Supreme Court Addresses Degree of Deference Owed to “Gap-Filling” Government Regulations and Interpretations
June 26, 2007Earlier this month, the Supreme Court issued its unanimous decision in Long Island Care At Home, Ltd. v. Coke, a case concerning compensation for in-home caregivers and the Department of Labor’s (“DOL’s”) interpretation of the Fair Labor Standards Act (“FLSA”). The Court’s decision, although anticipated, clarifies when an administrative agency’s “gap-filling” authority may be upheld as a permissible interpretation of the law. FDA, like many federal agencies, frequently uses this authority to promulgate regulations.
Evelyn Coke, a 73-year-old home healthcare attendant, sued her employer, Long Island Care at Home, Ltd., alleging that the company did not pay her the minimum wage or overtime compensation. The FLSA generally requires employers to pay the minimum wage and overtime, but has an exemption for “companionship services.” The DOL’s regulations (labeled as an “interpretation”) implementing the FLSA provide that the exemption applies to home health aides and similar employees who are “employed by an . . . an agency other than the family or household using the services” (i.e., third parties). 29 C.F.R. § 552.109(a). The DOL’s “General Regulations” at 29 C.F.R. § 552.3, however, define the statutory term “domestic service employment” as “services of a household nature performed by an employee in or about a private home . . . of the person by or for whom he or she is employed.”

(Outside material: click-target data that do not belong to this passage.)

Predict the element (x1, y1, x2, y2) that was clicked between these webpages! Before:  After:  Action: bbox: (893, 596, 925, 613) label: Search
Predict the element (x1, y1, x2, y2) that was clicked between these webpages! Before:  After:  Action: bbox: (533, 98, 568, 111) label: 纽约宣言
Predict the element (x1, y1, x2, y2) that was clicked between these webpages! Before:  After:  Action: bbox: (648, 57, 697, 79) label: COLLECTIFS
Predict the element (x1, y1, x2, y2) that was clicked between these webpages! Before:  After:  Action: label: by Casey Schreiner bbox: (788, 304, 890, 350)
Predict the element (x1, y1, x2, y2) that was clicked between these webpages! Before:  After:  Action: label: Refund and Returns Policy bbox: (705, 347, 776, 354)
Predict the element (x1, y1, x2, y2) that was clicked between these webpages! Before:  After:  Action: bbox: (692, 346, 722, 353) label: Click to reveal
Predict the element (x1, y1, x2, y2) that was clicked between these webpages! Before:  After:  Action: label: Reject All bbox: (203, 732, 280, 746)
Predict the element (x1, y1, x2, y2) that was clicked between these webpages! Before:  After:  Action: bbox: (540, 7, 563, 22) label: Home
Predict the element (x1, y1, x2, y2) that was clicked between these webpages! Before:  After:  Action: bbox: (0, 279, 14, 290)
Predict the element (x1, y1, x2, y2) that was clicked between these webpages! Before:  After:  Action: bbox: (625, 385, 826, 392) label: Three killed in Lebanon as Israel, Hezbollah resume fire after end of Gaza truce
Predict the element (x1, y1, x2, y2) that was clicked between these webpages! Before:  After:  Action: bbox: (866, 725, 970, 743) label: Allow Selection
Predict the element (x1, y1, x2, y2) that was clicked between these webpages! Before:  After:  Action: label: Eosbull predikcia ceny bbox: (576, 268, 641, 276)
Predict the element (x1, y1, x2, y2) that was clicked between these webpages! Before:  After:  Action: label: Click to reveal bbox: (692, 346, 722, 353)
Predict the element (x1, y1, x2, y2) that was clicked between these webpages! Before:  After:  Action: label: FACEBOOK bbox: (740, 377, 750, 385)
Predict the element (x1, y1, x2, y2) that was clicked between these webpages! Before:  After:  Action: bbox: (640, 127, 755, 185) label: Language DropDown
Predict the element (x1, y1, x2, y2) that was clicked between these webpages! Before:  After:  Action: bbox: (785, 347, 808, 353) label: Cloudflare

The Supreme Court agreed to hear the case after the U.S. Court of Appeals for the Second Circuit overturned the DOL’s “interpretation” regulations. (There, the court concluded that the regulations conflicted with congressional intent.) The questions presented to the Supreme Court were:
1. Whether the Second Circuit erred in refusing to give deference under Chevron, U.S.A., Inc. v. Natural Res. Def Council, Inc., 467 U.S. 837 (1984), to a thirty-year old [DOL] regulation –a regulation that has twice been upheld by the Tenth Circuit– on the ground that, even though it was promulgated under express grants of legislative authority and after full notice-and-comment rulemaking, the regulation was contained in a subpart headed “Interpretations.”
2. Whether, in holding that a longstanding [DOL] regulation was not persuasive and thus undeserving of any deference under Skidmore v. Swift & Co., 323 U.S. 134 (1944), the Second Circuit erred by failing to address the governing provisions of the [FLSA] and by declining to give any weight to [DOL’s] interpretation of its own regulations.
Ms. Coke argued that “a thorough examination of the [third-party] regulation’s content, its method of promulgation, and its context reveals serious legal problems. . . . In particular, . . . that the regulation falls outside the scope of Congress’ delegation; that it is inconsistent with another, legally governing regulation; that it is an ‘interpretive’ regulation not warranting judicial deference; and that it was improperly promulgated.”
In the Court’s decision (written by Justice Stephen Breyer) holding the regulation (i.e., 29 C.F.R. § 552.109(a)) valid and binding, the Court summed up the case as follows:
[T]he ultimate question is whether Congress would have intended, and expected, courts to treat an agency’s rule, regulation, application of a statute, or other agency action as within, or outside, its delegation to the agency of “gap-filling” authority. Where an agency rule sets forth important individual rights and duties, where the agency focuses fully and directly upon the issue, where the agency uses full notice-and-comment procedures to promulgate a rule, where the resulting rule falls within the statutory grant of authority, and where the rule itself is reasonable, then a court ordinarily assumes that Congress intended it to defer to the agency’s determination. . . . The three contrary considerations to which the Court of Appeals points are insufficient, in our view, to overcome the other factors we have mentioned, all of which suggest that courts should defer to the [DOL’s] rule. And that, in our view, is what the law requires.
Although this decision is important to those (i.e., employers, states, municipalities, and insurers) in the home-care industry, the decision also has significant implications for all regulated industries, and in particular, FDA-regulated industries, as it signals, among other things, greater judicial deference to agencies’ interpretations of their own regulations.